Anaheim Mayor Tom Tait Goes to Puerto Rico

Mayor Tom Tait of Anaheim with Mayor Angel Pérez Otero of Guaynabo in Puerto Rico. Courtesy of City of Anaheim

Anaheim Mayor Tom Tait spent April 9 touring the Puerto Rican city of Guaynabo, just outside of San Juan. The trip—hosted by the city’s mayor, Angel Pérez Otero—had one goal: to emphasize the recovery process under way after the devastation left by Hurricane Maria in mid-September 2017.

The Mayor Exchange program, funded by the New York-based Open Society Foundations, partners 40 mainland mayors versed in natural-disaster preparedness and recovery with mayors in Puerto Rico in hopes of creating an ongoing relationship through which mutual learning can occur. The Anaheim mayor was selected by program chairman and mayor of New Orleans Mitch Landrieu because of Tait’s experience in dealing with the wildfires that have become all too common in Orange County.

Just last October, two canyon fires tore through the hills of Orange County. Canyon Fire 2, as it was called, charred two dozen structures and burned 9,712 acres in Anaheim Hills. Wind-driven flames prompted local officials to evacuate residents in Anaheim, Orange and Tustin. Though Tait was happy to lend his knowledge on disaster relief to Pérez Otero, he was quick to qualify that Anaheim has never seen the level of destruction currently being experienced by Puerto Ricans.

Hurricane Maria completely devastated the island. The Puerto Rican government has estimated the cost of damages to the island at $95 billion.

Among other problems, Maria caused the second-largest power outage in the world. Andrew Mercado-Vázquez, a native of Puerto Rico living in San Juan and host of the podcast Puerto Rico Forward, noted that despite recent progress, tens of thousands of people are still without power. Vázquez recalled two other, less impactful, though still devastating, hurricanes in the past 20 years after which it took up to six months to restore power to the island.
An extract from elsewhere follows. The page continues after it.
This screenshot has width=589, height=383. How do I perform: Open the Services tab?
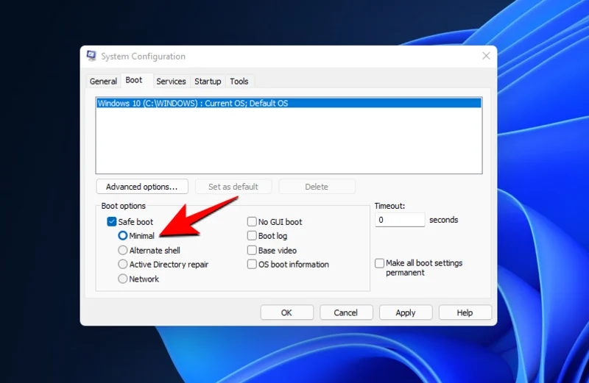(171, 82)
Vázquez said he had not heard much of the Mayor Exchange program in the local press except for one English-language article in the Puerto Rican newspaper El Nuevo Día. He welcomes the program but is wary about what it can actually accomplish. “Given the present economic and social hardships suffered by Puerto Rico, any good gesture is welcome,” he said. “However, I do need to point out that Puerto Rico must be understood before it can be helped. It’s a colonial territory, not a state, and therefore suffers particular limits that might not be an issue, or even a reality, to mayors in the continental U.S.”

The Merchant Marine Act of 1920, also known as the Jones Act, is often referenced when trying to set the context of precarious economic life on the island. It requires that any goods traveling between the island and the mainland must be on American ships staffed with American crews. This greatly limits the possibility of Puerto Rico trading with its regional neighbors and inflates the cost of goods on an already cash-strapped island.

Tait noted that the Jones Act and other policy oddities discussed by the mayors “make you scratch your head,” but he is nonetheless optimistic about the potential benefits of the exchange program. “So much of the way the world works is based on relationships,” Tait said. “We have expertise that may be helpful to them, and they have expertise that may be helpful to us.”

Though this is an extremely trying time for Puerto Ricans, Tait found there was great resiliency in the residents with whom he engaged. “Resiliency . . . is something we have been working on in Anaheim,” he says. “People coming together, what I call social infrastructure—the government can only do so much during a natural disaster.”

Echoing Tait’s sentiments, Vázquez stated that, with some exceptions, Puerto Ricans have rolled with the day-to-day burdens of the post-Maria recovery. “Of course, when it comes to high-level projects,” he said, “only the government has the resources to tackle them; for example, fixing roads and collapsed bridges, re-establishing basic utilities, among others.”

To address both the urgency of the disaster and a necessary regaining of autonomy by the people of Puerto Rico, there is increasing interest in citizen-run energy co-ops. According to Vázquez, one such co-op is being developed in the barrio of Portugués, which is southeast of San Juan.

Another example of these citizen organizations are the Centro de Apoyo Mutuo, or the Mutual Aid Centers. The goal of the centers is to provide free, fresh food; act as a hub for distributing goods; and be a place for organizing citizens to rebuild their community. These organizations are often filling the gaps left by inadequate aid from local government or the Federal Emergency Management Agency. According to a New York Review of Books article, the Mutual Aid Centers are currently operating in eight different parts of the island.

For Tait, the trip was a reminder of the fragility that is inherent in running a city. “Every city can get something they are not prepared for, or you think you are prepared for, but you are not,” he said. Though he found the people of Puerto Rico admirable, he understands that the road that took them there is unimaginable.

Vázquez, who experienced the hurricane firsthand, described it as “something out of an unrealistic movie script . . . a truly intense experience.”

Mayor Pérez Otero will visit Anaheim within the next few months.